Luisterhouding en concentratie
Fluisterluister
Benodigdheden:
- Geen
Ga in de kring zitten. Het eerste kind bedenkt een woordje rondom feest en fluistert deze in het oor van het klasgenootje ernaast. Dit kind doet hetzelfde, net zolang totdat het woord de hele kring is door gefluisterd. Het laatste kind spreekt het woord hardop uit. Is het woord goed doorgekomen?
Waar is de toeter?
Benodigdheden:
- Een blinddoek
De kinderen zitten in een grote kring, op de grond. In het midden staat een kind met een blinddoek voor. Eén kind loopt buiten de kring rond en maakt een feesttoetergeluid.
Het kind in het midden van de kring blijft wijzen naar het geluid.

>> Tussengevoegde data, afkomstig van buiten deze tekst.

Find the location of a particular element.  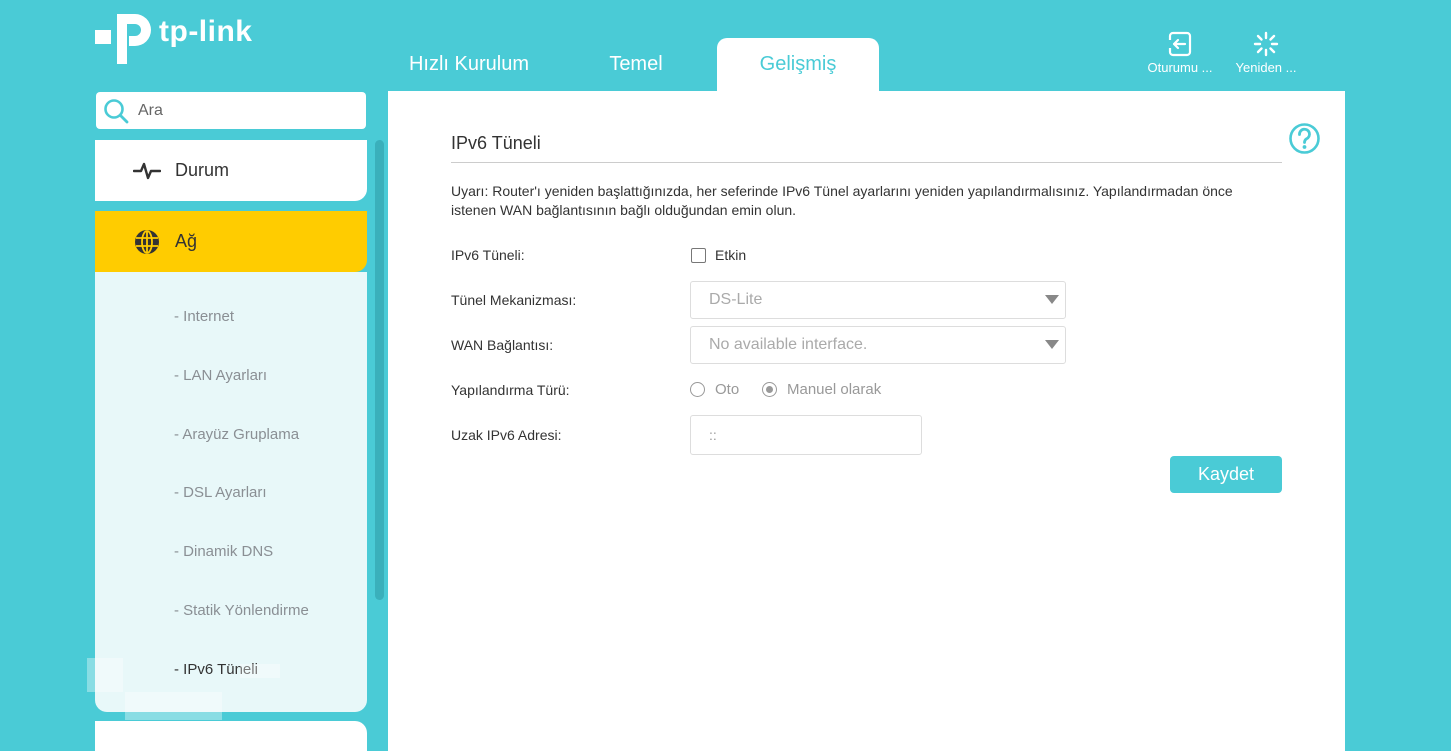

Wanneer de leerkracht “stop!” zegt, blijft de het kind staan en mag het kind met de blinddoek kijken of het de goede kant op wijst.
Vragen stellen
Benodigdheden:
- Een verhaaltje over feest
Lees een verhaaltje over feest voor. Stel er daarna vragen over.
Woordenlijst
Kinderen verwerven handelend en spelenderwijs nieuwe woorden die zich vastzetten in hun taalgeheugen en die ze van daaruit weer actief kunnen gaan gebruiken.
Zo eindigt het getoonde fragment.